Plus, I had read the script. Whenever you read something—a novel, a play—you naturally start to envision the characters in your head, you see them in your minds’ eye. When I read movie scripts, I do that, too, except I don’t just envision the characters, I mentally cast all the roles. (I’ve actually been right on quite a few occasions—the very actors I had envisioned wound up playing those same parts.) But when I read
The Goonies
script, the entire world opened up to me. I could picture us riding our bikes along the foggy coastline of Oregon. I imagined us traversing the dank and crumbling caves underneath the abandoned restaurant where the Fratellis were hiding out. I could
see
One-Eyed Willie’s pirate ship. I knew, even before that first day of filming, that this would be something special. And
The Goonies
couldn’t have come at a more appropriate time; in real life I felt like a reject; now I was making a movie about a group of awkward kids who didn’t fit in.

I immediately fell in love with the coastal town of Astoria, Oregon, an antithesis of sorts to the hustle and bustle of L.A. Astoria is perennially muggy and rainy and overcast, and very much a “fish town” (which is what, in those days, I called it). Fishing communities have their own distinct rhythm; they tend to be insular and isolated, outsiders are often met with wariness and suspicion. Once you’re “in,” however, these are some of the warmest, most generous people on the planet.

Getting “in” in Astoria can be attributed to the brilliance of the
Goonies
production team, who had intuited that an uninvited Hollywood film crew, descending on a tiny town for four long weeks (by the time we were done, it ended up being closer to nine), might not be something about which the locals were excited. So, they printed buttons and T-shirts and ball caps with the words “I’m a Goonie” or “I [heart] Goonies” and stocked them in the town gift shops, a sort of subliminal way of ingratiating ourselves, of subtly rooting ourselves in their culture. And in a lot of ways, that town, to all of us, became like home. For nearly three months, we walked their streets, watched movies in their theater, ate in their restaurants, and shopped in their stores.
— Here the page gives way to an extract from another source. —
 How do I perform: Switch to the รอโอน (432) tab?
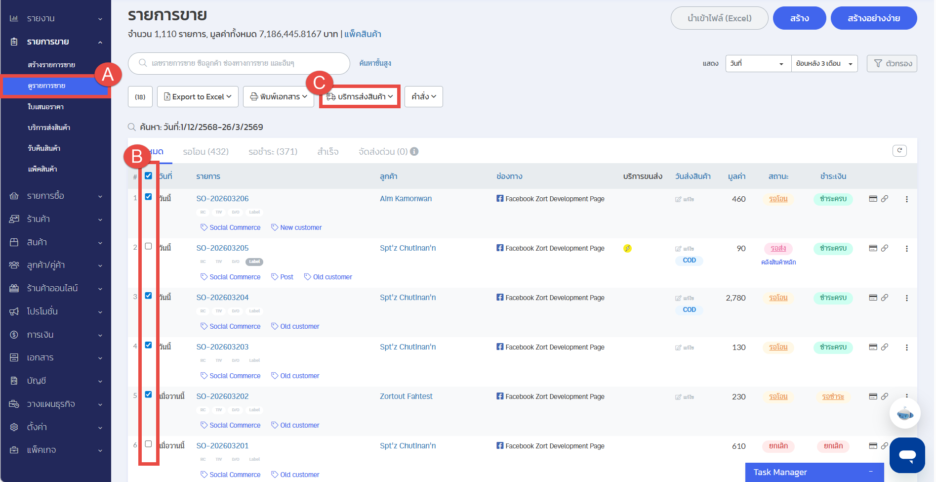tap(205, 152)
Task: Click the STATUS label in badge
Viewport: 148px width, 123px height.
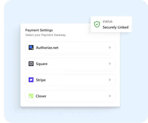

We rode our bikes down Main Street, past the pizza parlor where we sometimes ate as a cast (where John Matuszak, who played Sloth, once got so drunk that he peed in the bathroom sink), or played games in and around the Walsh house, which was an actual home in Astoria, as opposed to a façade or a set. In fact, the only place we
weren’t
welcome was inside Richard Donner’s trailer.

On a kid-centered movie like
The Goonies,
it’s common for the director to become your personal hero, a sort of father figure. Which is exactly how we had all grown to feel about Dick. He never had children; I’ve often felt as though the kids he worked with became like kids of his own. And despite his penchant for yelling, he was really just a big softie. So it was natural that we all wanted to spend time with him. But we were not allowed—under any circumstances—to bother him when he was in that trailer. It was a monstrous box of a thing with heavily tinted windows; he usually kept it parked at the bottom of a giant hill just below the Walsh home. (There’s a scene in the beginning of the movie, a panoramic shot of Mikey staring out at the Goon Docks from the rickety front porch. If you pay attention, you can see Dick’s Winnebago, tucked behind the bushes in the corner of your screen.) It’s precisely because we weren’t allowed in Dick’s Winnebago that it became a wonderful mystery. What did they do in there? What was so private and secret that we couldn’t be a part of? But we were forbidden even from hanging around outside. We were to leave the trailer alone. Whenever Dick was in the trailer, we were supposed to disappear. So we did.